The Department of Government is deeply saddened by the death, on 13 October, of George Philip, Emeritus Professor of Comparative and Latin American Politics at the LSE. Born in London in 1951, George Philip received his doctorate from Oxford University and joined the Department of Government in 1976. In a distinguished academic career that spanned over 40 years, he became one of the leading Latin Americanists of his generation.
George Philip’s academic writings addressed key issues of Latin American politics and political economy. His early works focussed on oil and politics in Latin America (Oil and Politics in Latin America: Nationalist Movements and State Companies), a topic on which he wrote extensively throughout his career.
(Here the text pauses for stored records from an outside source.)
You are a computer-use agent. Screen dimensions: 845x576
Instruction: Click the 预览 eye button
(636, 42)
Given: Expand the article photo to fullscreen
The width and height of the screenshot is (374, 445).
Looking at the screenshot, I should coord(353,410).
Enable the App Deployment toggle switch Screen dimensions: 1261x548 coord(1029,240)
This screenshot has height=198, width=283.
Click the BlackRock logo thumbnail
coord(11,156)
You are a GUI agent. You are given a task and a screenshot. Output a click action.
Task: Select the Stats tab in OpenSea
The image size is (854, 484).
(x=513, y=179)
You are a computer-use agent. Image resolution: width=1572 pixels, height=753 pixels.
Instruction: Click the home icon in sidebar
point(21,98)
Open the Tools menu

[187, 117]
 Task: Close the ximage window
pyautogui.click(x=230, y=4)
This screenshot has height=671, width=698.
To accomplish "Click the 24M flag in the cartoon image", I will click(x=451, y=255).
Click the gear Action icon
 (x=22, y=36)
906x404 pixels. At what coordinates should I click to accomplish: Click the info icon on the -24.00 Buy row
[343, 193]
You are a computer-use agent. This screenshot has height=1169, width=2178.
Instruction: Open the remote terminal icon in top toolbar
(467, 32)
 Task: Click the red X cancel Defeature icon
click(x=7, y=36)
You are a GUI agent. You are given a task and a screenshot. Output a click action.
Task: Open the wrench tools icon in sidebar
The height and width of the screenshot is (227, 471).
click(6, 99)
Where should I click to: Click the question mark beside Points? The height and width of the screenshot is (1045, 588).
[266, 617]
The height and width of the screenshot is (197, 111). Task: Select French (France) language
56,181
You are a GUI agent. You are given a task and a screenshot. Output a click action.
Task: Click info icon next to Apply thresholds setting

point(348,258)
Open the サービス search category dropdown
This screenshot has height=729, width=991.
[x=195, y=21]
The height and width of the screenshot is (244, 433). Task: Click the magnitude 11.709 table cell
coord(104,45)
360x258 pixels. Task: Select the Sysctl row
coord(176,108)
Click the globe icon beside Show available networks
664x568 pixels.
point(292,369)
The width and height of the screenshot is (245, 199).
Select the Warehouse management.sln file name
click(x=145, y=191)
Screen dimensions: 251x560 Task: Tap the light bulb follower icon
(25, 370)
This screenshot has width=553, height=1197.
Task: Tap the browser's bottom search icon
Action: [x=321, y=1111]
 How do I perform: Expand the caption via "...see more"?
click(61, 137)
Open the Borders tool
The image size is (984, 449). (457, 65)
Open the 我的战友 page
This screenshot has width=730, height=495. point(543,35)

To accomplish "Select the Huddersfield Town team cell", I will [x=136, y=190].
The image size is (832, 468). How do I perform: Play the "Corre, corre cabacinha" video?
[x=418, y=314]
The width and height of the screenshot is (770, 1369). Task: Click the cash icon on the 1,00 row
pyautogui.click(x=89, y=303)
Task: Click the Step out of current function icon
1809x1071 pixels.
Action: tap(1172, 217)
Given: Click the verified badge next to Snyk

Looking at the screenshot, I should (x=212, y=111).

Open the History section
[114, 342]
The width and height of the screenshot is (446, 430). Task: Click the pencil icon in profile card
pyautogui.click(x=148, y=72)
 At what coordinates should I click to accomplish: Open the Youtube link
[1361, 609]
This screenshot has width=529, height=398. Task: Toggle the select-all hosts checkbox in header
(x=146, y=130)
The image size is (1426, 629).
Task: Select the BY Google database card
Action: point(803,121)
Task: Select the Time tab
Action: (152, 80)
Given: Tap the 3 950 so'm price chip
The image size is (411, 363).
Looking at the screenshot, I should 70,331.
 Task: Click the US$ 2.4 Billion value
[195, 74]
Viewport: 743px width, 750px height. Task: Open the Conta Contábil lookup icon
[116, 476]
But his work was not defined by narrow specialisms (he defined himself as fox rather than a hedgehog in Isaiah Berlin’s terms). He covered, among others, questions about military power (The Military in South American Politics) the condition of democracy in the region (Democracy in Latin America: Surviving Conflict and Crisis?) and the region’s turn to the left in the early 21st Century (The Triumph of Politics. The Return of the Left in Venezuela, Bolivia, and Ecuador). George Philip had a special interest in Mexico, a country in which he had an extensive network of academic and political contacts and from where many of his doctoral students came from. His 1992 book, The Presidency in Mexican Politics, became one the most authoritative works on Mexico’s political institutions of the time.
George Philip introduced several generations of both undergraduate and postgraduate students to the politics of Latin America. He had the talent to make the complex politics of the region understandable and compelling for an audience that may have no previous knowledge of it. His graduate seminars often adjourned to one of the LSE pubs, where discussions about politics continued and mixed with debates about culture and, of course, his beloved football. He tutored a large number of PhD students, many of whom went to have important positions in public life in their home countries and made a point of visiting him when back in London. He was a generous mentor for both postgraduate students and junior colleagues. Behind the façade of an Oxford-educated English academic, he had a great sense of humour and was easily approachable.
George Philip occupied positions of responsibility in the Department and in the School. He was Convenor (Head of Department) between 2004 and 2007. At School-level he served as Vice Chancellor (Academic) and in several School committees. Those who worked with him knew his quality. George Philip will be remembered as a top academic, a kind and decent man a generous mentor, and a proud Professor in the Department. He is survived by his wife, Carol.